As a regulatory tool, the Clean Water Act along with three
decades of legislative, regulatory and legal decisions that have resulted from
it form a complex web of sometimes confusing restrictions.
The Clean Water Act is also an important symbol, since it was
one of the signal early pieces of environmental legislation. Any major change,
particularly one that state governments find threatening to the environment,
could carry large political consequences.
A spokeswoman for the E.P.A. said there were 100 million acres
of wetlands in the continental United States and 160 million in Alaska.

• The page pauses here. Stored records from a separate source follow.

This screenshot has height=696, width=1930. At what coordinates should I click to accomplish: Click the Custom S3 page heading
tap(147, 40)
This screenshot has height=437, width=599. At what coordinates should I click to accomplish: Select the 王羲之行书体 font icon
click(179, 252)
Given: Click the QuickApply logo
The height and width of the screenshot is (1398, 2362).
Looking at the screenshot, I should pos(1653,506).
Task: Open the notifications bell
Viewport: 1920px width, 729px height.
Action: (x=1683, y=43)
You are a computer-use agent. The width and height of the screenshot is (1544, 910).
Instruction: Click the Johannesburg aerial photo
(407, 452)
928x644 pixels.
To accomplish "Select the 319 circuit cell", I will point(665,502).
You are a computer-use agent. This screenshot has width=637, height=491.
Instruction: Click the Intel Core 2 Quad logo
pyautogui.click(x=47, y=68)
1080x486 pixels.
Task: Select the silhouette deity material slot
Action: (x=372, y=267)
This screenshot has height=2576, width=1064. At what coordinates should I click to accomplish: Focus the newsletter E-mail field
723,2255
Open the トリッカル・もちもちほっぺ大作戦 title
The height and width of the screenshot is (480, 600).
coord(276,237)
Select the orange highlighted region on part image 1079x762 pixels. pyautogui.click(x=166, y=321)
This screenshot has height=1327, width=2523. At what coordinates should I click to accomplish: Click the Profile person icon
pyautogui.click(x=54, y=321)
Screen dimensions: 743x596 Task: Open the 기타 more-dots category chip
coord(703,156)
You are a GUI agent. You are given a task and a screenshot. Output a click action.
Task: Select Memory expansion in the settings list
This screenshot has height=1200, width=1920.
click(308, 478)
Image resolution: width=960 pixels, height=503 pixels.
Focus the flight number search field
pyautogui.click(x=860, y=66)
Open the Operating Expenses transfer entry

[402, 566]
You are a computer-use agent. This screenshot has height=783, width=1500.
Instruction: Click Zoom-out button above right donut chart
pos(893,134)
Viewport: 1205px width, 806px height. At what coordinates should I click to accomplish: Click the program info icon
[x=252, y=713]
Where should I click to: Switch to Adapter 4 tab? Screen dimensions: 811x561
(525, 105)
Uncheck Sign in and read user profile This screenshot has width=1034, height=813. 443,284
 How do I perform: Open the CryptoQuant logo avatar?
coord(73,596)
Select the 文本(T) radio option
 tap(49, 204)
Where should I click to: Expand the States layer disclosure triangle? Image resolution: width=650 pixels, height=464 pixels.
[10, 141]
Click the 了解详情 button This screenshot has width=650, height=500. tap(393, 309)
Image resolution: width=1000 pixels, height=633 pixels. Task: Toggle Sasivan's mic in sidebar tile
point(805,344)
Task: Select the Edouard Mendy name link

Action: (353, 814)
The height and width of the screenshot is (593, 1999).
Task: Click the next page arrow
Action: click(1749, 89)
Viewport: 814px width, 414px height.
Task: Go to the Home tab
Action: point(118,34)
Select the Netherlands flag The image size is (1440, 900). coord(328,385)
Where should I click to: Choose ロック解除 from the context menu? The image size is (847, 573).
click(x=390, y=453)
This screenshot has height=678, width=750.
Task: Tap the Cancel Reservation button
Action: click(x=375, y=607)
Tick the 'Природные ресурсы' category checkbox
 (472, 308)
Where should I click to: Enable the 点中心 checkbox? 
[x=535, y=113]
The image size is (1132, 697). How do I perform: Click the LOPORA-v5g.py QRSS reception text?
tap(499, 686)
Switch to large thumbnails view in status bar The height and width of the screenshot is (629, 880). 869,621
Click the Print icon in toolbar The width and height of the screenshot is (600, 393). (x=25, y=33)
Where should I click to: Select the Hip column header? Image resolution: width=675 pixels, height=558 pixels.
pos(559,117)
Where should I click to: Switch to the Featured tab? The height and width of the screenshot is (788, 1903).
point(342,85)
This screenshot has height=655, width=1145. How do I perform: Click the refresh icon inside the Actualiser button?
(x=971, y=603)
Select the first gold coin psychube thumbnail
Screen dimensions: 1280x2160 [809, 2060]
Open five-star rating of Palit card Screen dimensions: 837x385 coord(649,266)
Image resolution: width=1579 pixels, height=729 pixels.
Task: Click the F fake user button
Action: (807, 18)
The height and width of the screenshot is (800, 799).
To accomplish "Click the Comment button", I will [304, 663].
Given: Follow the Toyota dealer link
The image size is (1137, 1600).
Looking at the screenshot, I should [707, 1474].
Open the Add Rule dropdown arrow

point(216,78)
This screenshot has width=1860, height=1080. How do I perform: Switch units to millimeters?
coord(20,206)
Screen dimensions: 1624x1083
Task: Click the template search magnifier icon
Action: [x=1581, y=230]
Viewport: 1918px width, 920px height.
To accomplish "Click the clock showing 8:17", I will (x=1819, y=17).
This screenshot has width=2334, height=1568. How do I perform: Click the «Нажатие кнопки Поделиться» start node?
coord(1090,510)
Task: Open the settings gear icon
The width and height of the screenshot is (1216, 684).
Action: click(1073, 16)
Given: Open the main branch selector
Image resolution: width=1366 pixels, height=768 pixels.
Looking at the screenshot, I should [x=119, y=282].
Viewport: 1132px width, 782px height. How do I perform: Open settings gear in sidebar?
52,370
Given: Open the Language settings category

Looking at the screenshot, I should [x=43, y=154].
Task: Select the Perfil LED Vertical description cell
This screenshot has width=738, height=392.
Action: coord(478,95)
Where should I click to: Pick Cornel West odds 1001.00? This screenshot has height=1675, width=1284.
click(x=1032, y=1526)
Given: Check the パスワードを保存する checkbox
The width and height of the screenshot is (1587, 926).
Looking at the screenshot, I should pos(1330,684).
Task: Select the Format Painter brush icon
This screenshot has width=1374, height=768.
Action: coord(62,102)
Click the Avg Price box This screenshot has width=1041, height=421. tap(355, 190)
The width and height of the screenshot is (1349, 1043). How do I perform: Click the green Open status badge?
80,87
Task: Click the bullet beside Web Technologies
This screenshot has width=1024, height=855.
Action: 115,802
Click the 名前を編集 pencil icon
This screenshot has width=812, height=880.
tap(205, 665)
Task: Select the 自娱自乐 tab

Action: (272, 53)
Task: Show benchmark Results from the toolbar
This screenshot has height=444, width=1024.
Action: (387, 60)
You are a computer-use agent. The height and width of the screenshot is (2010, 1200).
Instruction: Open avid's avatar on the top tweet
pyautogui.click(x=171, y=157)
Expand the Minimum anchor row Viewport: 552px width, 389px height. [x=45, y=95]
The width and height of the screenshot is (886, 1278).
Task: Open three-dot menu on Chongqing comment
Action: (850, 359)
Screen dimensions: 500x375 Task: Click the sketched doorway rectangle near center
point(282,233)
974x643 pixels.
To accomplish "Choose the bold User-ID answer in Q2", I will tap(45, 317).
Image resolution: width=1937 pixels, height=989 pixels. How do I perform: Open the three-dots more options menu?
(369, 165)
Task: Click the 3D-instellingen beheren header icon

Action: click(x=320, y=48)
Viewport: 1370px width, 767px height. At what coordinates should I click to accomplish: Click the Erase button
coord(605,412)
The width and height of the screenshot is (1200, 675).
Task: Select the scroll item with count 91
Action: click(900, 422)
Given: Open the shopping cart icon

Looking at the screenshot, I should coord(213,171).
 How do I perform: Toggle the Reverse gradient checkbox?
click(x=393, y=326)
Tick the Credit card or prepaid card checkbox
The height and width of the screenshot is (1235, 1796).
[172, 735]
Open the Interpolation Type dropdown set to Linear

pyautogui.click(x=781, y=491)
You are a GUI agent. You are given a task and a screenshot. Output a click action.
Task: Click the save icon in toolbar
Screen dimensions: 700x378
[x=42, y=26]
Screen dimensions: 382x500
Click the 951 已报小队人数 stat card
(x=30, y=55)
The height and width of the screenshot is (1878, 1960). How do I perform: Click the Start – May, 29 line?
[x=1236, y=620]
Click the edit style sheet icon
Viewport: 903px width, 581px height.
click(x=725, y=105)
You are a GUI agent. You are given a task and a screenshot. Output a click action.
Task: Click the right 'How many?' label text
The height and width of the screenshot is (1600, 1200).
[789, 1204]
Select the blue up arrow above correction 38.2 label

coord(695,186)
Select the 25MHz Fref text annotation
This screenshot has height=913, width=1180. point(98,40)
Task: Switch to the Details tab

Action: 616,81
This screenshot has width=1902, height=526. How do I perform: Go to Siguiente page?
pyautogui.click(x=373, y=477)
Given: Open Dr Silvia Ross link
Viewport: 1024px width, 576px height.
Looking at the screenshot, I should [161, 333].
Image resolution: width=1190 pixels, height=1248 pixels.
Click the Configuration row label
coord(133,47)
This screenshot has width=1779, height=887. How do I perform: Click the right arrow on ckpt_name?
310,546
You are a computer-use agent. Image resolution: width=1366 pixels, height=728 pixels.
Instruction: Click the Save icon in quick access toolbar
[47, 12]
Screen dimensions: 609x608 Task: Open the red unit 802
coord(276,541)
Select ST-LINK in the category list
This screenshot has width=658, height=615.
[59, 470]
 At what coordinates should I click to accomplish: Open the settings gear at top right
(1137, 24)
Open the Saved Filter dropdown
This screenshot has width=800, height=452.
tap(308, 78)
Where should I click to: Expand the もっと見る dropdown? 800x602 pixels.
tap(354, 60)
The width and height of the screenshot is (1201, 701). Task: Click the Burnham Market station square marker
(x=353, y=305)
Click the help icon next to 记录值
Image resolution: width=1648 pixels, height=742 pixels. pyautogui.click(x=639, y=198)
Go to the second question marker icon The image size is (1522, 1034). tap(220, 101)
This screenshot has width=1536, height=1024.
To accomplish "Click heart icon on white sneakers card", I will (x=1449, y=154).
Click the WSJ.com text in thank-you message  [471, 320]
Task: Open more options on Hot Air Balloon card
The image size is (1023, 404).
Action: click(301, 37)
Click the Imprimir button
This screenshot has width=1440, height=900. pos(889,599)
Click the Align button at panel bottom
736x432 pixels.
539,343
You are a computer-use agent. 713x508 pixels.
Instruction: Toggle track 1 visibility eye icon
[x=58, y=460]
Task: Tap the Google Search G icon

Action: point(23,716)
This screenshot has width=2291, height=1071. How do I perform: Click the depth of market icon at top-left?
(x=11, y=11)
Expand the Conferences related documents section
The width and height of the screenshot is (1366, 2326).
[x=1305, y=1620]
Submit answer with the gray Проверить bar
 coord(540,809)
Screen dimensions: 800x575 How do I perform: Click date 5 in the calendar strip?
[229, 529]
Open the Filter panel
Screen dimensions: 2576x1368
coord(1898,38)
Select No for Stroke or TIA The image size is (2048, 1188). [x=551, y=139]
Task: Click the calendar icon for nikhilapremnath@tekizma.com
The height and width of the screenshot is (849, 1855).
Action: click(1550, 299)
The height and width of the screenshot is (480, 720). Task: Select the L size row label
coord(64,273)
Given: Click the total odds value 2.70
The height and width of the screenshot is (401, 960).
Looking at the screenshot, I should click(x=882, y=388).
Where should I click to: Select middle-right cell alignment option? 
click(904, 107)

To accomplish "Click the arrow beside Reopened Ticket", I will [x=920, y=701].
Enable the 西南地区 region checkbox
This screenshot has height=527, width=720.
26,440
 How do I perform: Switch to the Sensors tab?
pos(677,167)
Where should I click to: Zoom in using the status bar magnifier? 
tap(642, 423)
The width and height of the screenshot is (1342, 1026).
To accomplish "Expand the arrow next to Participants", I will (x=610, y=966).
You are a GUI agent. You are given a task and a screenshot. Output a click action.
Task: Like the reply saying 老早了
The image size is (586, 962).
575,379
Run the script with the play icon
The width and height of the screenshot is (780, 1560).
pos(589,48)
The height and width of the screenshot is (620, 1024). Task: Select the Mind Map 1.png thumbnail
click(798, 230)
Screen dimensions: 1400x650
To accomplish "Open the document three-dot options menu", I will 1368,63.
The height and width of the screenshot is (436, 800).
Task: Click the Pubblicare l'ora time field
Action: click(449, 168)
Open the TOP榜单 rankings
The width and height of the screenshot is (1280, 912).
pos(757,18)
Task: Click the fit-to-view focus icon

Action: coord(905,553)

In conjunction with the original E.P.A. notice that the extent
of protected wetlands might be curbed, the agency's Washington headquarters
sent a notice to staff members and Army Corps of Engineers offices around the
country to check with the central office before asserting jurisdiction over a
wetland.
Asked if that guidance to the national staff remained in
effect, G. Tracy Mehan III, the assistant administrator, said, "The guidance is
still in effect, although we have been engaged with the Army Corps of Engineers
to make sure that we track not just caes where we assert jurisdiction but
questions of how we decline jurisdiction."
One issue in deciding to revise the regulatory strategy, Mr.
Mehan said, was the possibility of unintended consequences of a rule
change.
Because various parts of the law and the definitions in them
are linked, Mr. Mehan said, "playing around with" the definitions under the
wetlands permitting provisions "could affect the whole program," and eventually
"extend to the fundamental architecture of the Clean Water Act."